Le corps et l’art, c’est une histoire éternelle… et le retour en force de la figuration ne fait qu’entretenir cette relation aujourd’hui. C’est dans cette tradition que la Bourse de commerce s’inscrit avec sa dernière exposition intitulée Corps et âmes. Emma Lavigne, commissaire de l’exposition, a sélectionné une centaine d’œuvres d’une quarantaine d’artistes issus de la Collection Pinault pour interroger le visiteur sur la représentation du corps dans l’art contemporain.
En prélude de l’exposition, la Bourse de commerce présente trois films de l’artiste et cinéaste Arthur Jafa qui propose de faire corps avec ses vidéos, ainsi que les œuvres d’Ali Cherri qui prennent place dans les vingt-quatre vitrines du Passage de la Bourse de commerce.
«Corps et âmes» débute avec une œuvre de Georg Baselitz, installée dans le Vestibule de la Bourse de Commerce. Elle est suivie par un diptyque magnétique de Gideon Appah ainsi que du film Silueta Sangrienta (1975) d’Ana Mendieta.

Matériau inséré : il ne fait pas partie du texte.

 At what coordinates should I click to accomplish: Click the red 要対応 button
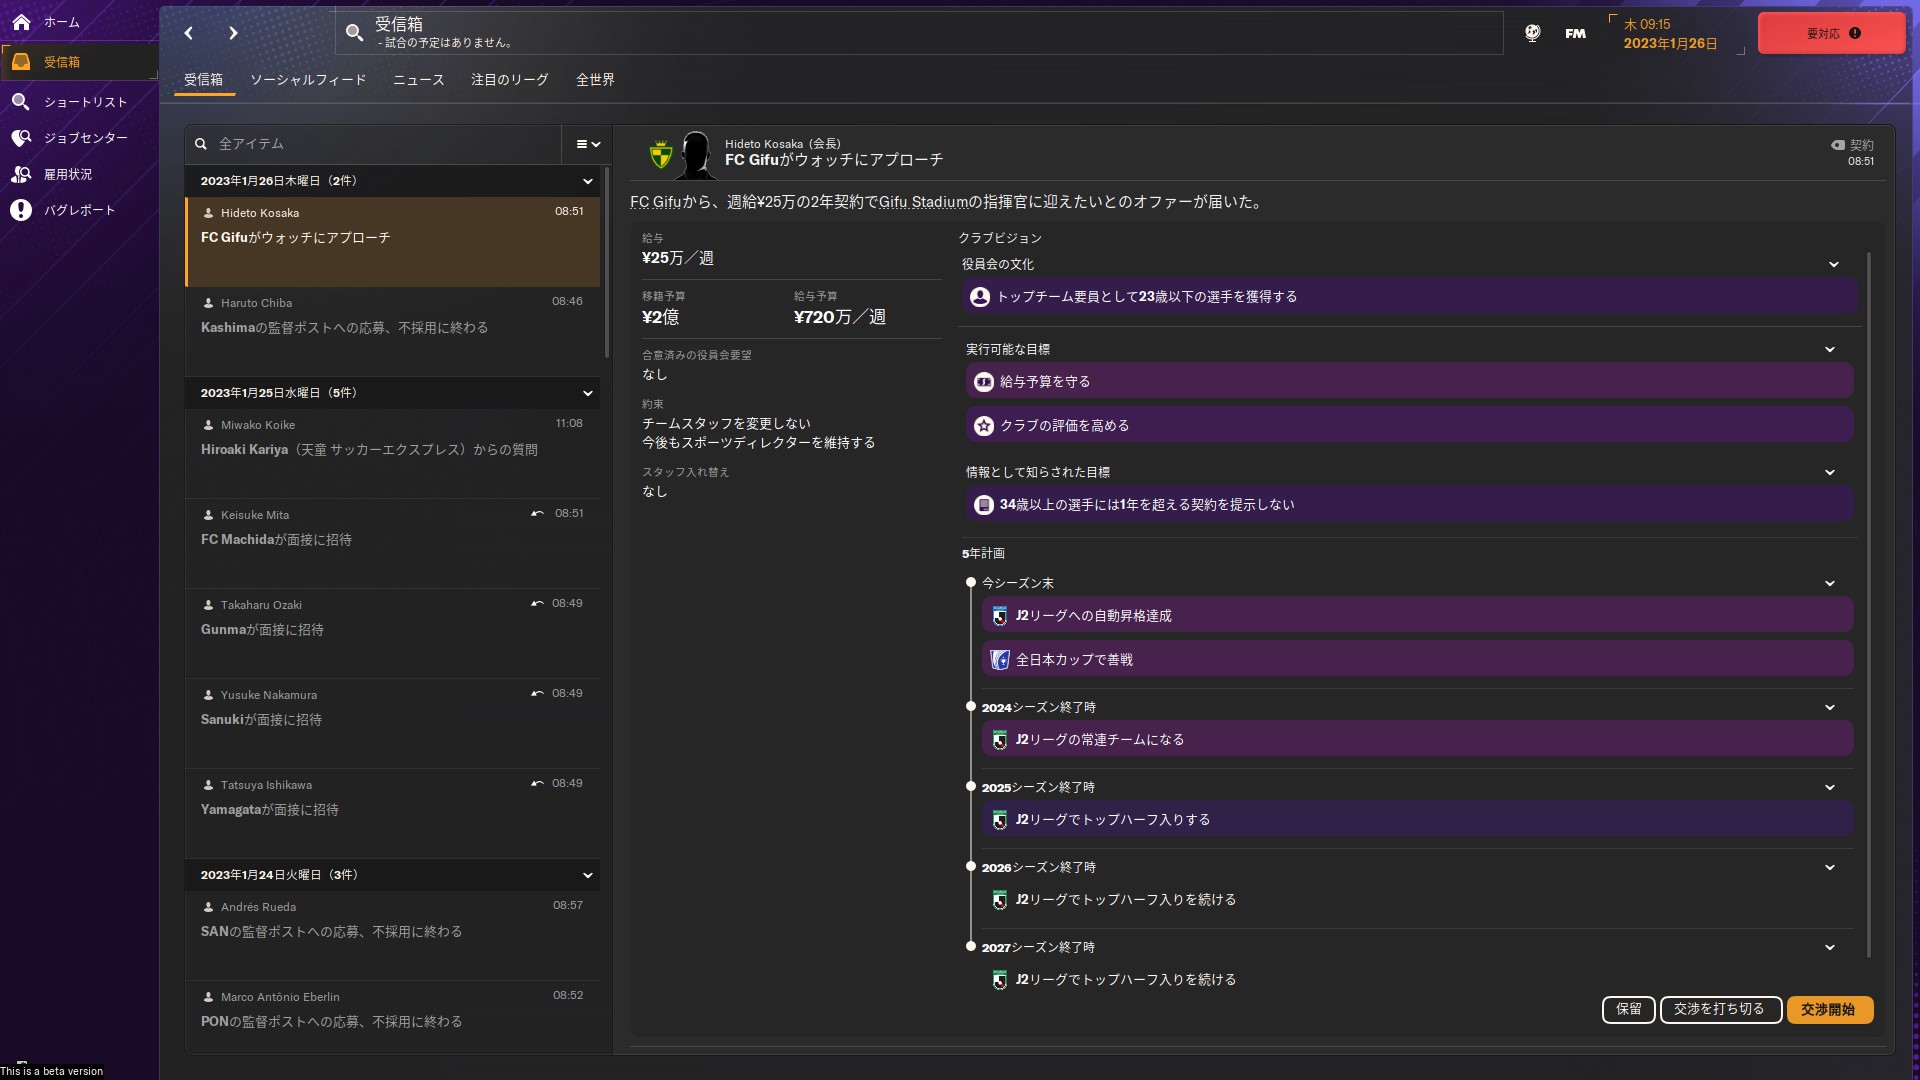pyautogui.click(x=1830, y=32)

D’emblée, la Bourse de commerce nous montre toute la pluralité des supports et des figures qui composent cette exposition : « Libéré de tout carcan mimétique, le corps qu’il soit photographié, dessiné, sculpté, filmé ou peint ne cesse de se réinventer, conférant à l’art une organicité essentielle lui permettant, tel un cordon ombilical, de prendre le pouls du corps et de l’âme humaine. L’art se saisit des énergies, des flux vitaux de la pensée et de la vie intérieure, pour inviter à une expérience engagée et humaniste de l’altérité. » Alors que chaque jour qui passe exacerbe encore plus une tension généralisée, cette exposition prend tout son sens. Les œuvres présentées et l’accrochage nous donnent une leçon sur le vivre-ensemble. Aborder le corps, c’est aussi évoquer la tolérance, mettre l’accent sur ce qui nous rassemble, malgré nos différences. Le corps fascine car il est universel. Nous en disposons tous d’un, sensiblement identique et pourtant marqué par des distinctions. Une même enveloppe pour une multitude de formes. L’énergie corporelle est saisie par les artistes qui peuvent, eux aussi, en offrir des représentations variées, interceptant des détails perceptibles uniquement par leur esprit créatif. Cela offre un sujet singulier à l’exposition, le corps, mais aussi une grande richesse de représentations de formes par les médiums utilisés et l’originalité de ces créateurs. En cela, l’exposition trouve un juste équilibre entre esthétique, politique et spiritualité.
Nombreux sont les artistes présentés à avoir fait de cette notion de tolérance un thème primordial dans la compréhension de leurs œuvres. Certains condamnent les ségrégations raciales (Philip Guston, David Hammons…), d’autres interrogent les représentations du corps de la femme, parfois les deux en même temps (Niki de Saint Phalle, Kerry James Marshall…)… La présence importante d’artistes africains et afro-américains renforce cette idée d’explorer les blessures du passé pour envoyer un message de paix pour l’avenir. Le film Love is the Message, the Message is Death d’Arthur Jafa qui est diffusé dans la Rotonde autour de l’engagement des icônes afro-américaines comme Martin Luther King Jr, Jimi Hendrix, Barack Obama ou Beyoncé, en est le symbole.
D’autres questions sont soulevées par ces plasticiens, comme celle de la matérialité (Marlène Dumas) ou encore de la spiritualité, interpellant le visiteur sur la notion de corps comme incarnation de l’âme (Michael Armitage, Peter Doig…).